We all find ourselves on this path. We all wait for something. No one really understands the reason behind waiting. It's something that happens. It's something that is necessary.
What if the wilderness season we want to avoid is the faith-deepening season our soul really needs?
Lysa Terkeurst, It's Not Supposed to Be This Way.
What if our waiting is meant for so much more? What if it is meant to change us? We are so focused on the next step that we forget to discover contentment in the moment. We are so fixated on comparing ourselves to other people. But they aren't you and you aren't them. And, honestly, that is okay. Instead of asking "Why is this happening?" Maybe we should ask "What is this for?"
Lord, guide us to persevere.
Lord, give us patience.
WAIT is this four letter word that knocks at the door of our hearts that we never want to let in. We are waiting for the Lord's will to be revealed. We are waiting for our prayers to be answered. This is not always easy. This can be really difficult. The waiting season is necessary. We recognize the waiting. We just deny it room in our lives. We tell ourselves that we do not need it.

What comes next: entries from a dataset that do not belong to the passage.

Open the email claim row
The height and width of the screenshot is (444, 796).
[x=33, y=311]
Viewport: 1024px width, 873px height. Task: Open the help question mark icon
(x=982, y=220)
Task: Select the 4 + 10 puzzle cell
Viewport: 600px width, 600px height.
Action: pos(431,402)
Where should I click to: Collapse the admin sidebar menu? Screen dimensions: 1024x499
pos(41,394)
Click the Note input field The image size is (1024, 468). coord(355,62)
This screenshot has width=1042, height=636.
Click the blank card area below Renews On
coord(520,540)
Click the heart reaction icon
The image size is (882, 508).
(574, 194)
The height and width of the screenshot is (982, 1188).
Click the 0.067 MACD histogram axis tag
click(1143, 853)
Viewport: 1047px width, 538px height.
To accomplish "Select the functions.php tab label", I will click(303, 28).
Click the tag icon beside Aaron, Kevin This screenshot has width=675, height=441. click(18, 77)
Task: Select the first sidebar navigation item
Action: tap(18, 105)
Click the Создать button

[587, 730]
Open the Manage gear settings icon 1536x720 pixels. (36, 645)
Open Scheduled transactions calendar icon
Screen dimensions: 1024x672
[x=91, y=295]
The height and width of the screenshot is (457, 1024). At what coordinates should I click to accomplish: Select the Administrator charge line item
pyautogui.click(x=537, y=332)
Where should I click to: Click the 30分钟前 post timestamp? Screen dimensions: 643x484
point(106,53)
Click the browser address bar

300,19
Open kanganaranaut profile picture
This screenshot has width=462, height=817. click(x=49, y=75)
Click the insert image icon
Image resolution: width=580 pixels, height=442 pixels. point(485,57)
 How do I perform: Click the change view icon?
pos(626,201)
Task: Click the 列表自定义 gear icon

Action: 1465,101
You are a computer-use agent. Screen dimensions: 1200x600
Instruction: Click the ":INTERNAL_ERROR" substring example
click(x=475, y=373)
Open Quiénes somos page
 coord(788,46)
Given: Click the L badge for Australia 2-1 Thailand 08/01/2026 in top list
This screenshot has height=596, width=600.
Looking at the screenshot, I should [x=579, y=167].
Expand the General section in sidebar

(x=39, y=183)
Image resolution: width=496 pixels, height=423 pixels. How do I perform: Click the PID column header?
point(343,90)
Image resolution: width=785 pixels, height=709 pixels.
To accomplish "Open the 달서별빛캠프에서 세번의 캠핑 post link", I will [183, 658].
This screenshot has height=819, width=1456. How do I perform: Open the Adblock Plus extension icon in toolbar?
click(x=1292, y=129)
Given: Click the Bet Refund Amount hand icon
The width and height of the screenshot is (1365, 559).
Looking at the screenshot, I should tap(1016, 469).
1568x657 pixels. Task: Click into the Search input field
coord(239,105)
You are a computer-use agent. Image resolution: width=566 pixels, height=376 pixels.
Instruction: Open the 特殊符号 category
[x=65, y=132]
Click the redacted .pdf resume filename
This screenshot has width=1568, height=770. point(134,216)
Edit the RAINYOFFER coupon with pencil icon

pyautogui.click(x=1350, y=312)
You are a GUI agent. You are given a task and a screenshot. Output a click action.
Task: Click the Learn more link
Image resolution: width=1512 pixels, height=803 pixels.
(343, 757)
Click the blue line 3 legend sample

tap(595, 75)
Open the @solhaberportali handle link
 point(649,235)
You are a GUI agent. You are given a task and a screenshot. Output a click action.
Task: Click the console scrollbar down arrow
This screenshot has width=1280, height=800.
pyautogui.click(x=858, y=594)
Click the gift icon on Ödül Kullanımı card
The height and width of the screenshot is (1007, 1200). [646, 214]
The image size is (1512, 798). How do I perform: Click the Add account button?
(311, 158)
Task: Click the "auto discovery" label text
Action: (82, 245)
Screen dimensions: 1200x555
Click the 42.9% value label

There is purpose in our waiting. It is not meant to be this frozen moment in time that feels useless. Instead it can be an exciting adventure of actively serving with the Lord for His Kingdom. It can be this space of developing unrestrained intimacy with Christ. It can be beautiful, but it doesn't mean it is easy.
I have been so impatient in the waiting. I have been so impatient in the resting. I'd rather work relentlessly and give until I have nothing left. I want to give my heart in literally everything. I come to realize that resting is healing and healing is resting. And I'm forced into this waiting for such a season. A season that surrenders to God and leaves all the answers and the lingering details up to Him. He knows. The waiting is healing. The waiting is a gift.
“God used my year of waiting not to frustrate me, or abandon me, but to draw me into a closer relationship with Him.”
- Suzanne Elizabeth Anderson, Waiting with God.
We say to ourselves that we're waiting on God. But maybe God is waiting on us. We think it's His move. It's His time. But what if it is actually our move? It is time to make room for ourselves. It is time to quit that job. It is time for us to find that rest. It is time for us to spend that extra twenty minutes drawing into silence. It is us stepping forward. Why don't we just take a moment and ask God.
What is this waiting for?
Holy Spirit, what do you long to do in us?
What do you long to do in me?
He won't delay. He will participate with us in the waiting. Sometimes the Lord asks us to wait and sometimes we get forced into it through multiple closed doors. It can take a hit on our agenda, but maybe we're being asked to take a second look at what is really in our hearts. It might just be about stepping forward and dreaming again.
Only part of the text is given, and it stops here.